One fundamental reason for this policy failure is that there is a ‘free rider’ problem. Each country, when it considers adopting meaningful carbon pricing, knows it will face adverse consequences for doing so in the shape of increased domestic prices and less globally competitive fuel-reliant industries. The benefits of reduced global warming, on the other hand, would be largely felt elsewhere. Not being quite so concerned with the global good as with their own domestic prospects, national policy makers have a natural inclination to free-ride on the efforts of others to mitigate emissions, hoping that someone else will bear the costs of reducing global warming. Moreover, policymakers can argue, if we increase costs for our polluting industries then dirty industries abroad will benefit and expand, reducing the final impact on global emissions.

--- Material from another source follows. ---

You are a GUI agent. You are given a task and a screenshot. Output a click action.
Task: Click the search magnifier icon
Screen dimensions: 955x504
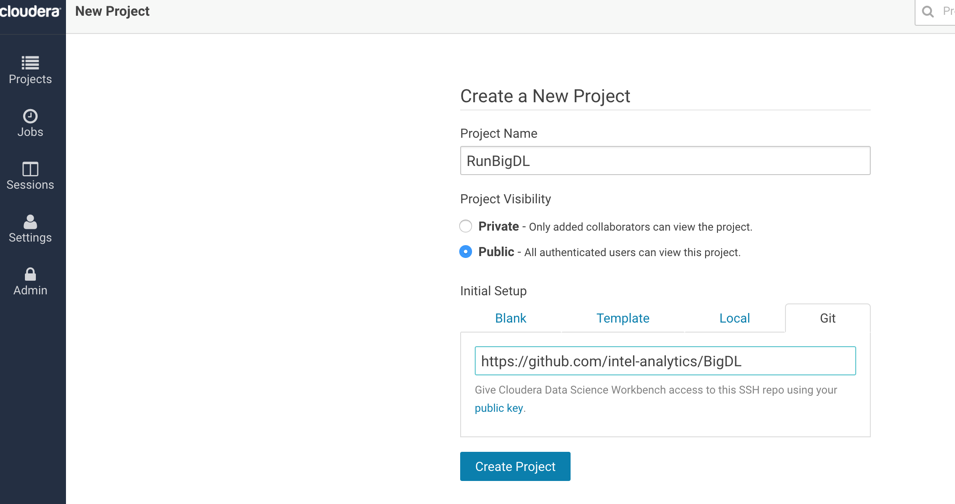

Progress on carbon pricing requires that some way be found to overcome, or at least reduce, this free-rider problem. And that is where the ugly CBAM acronym comes in.
A CBAM, in essence, is simply a tax imposed on the carbon content of imports that matches the carbon tax paid by domestic producers. (More contentious, and not included in the EU’s plans, is the rebating of the carbon tax on exports).
This addresses the problems set out above in two ways. First, it ensures that the domestic carbon tax does not disadvantage firms at home relative to their competitors abroad. Second, it removes the risk of ‘leakage’: there is no point buying from dirty producers abroad, since the tax paid will be the same. With these concerns alleviated, countries may feel more inclined to set ambitious domestic carbon taxes than they otherwise would.
There is a third potential appeal of adopting a CBAM. This is that it might encourage other countries to also adopt more ambitious carbon taxes: if other countries are going to levy a carbon tax on their exports, they can do better by levying that tax themselves.
There is, as you can imagine, a large literature on these issues, and on crucial details of how exactly a CBAM might best be designed. There are questions, for example, as to whether a CBAM might run afoul of World Trade Organization rules. Also, a CBAM does not remove all the obstacles to effective carbon pricing. Moreover, the free rider problem is not fully eliminated, though it is reduced. Thinking through the detailed design of CBAMs, things do become complicated. But encouraging policymakers to take effective climate action requires not just placards and protests, but, ultimately, a heavy dose of nerdiness.
If you would like to know more about the pros and cons of CBAMs, a review and (broadly positive) assessment is provided in my recent paper with Ian Parry and James Roaf of the IMF, first issued as a Tokyo College Working Paper and now published in Fiscal Studies.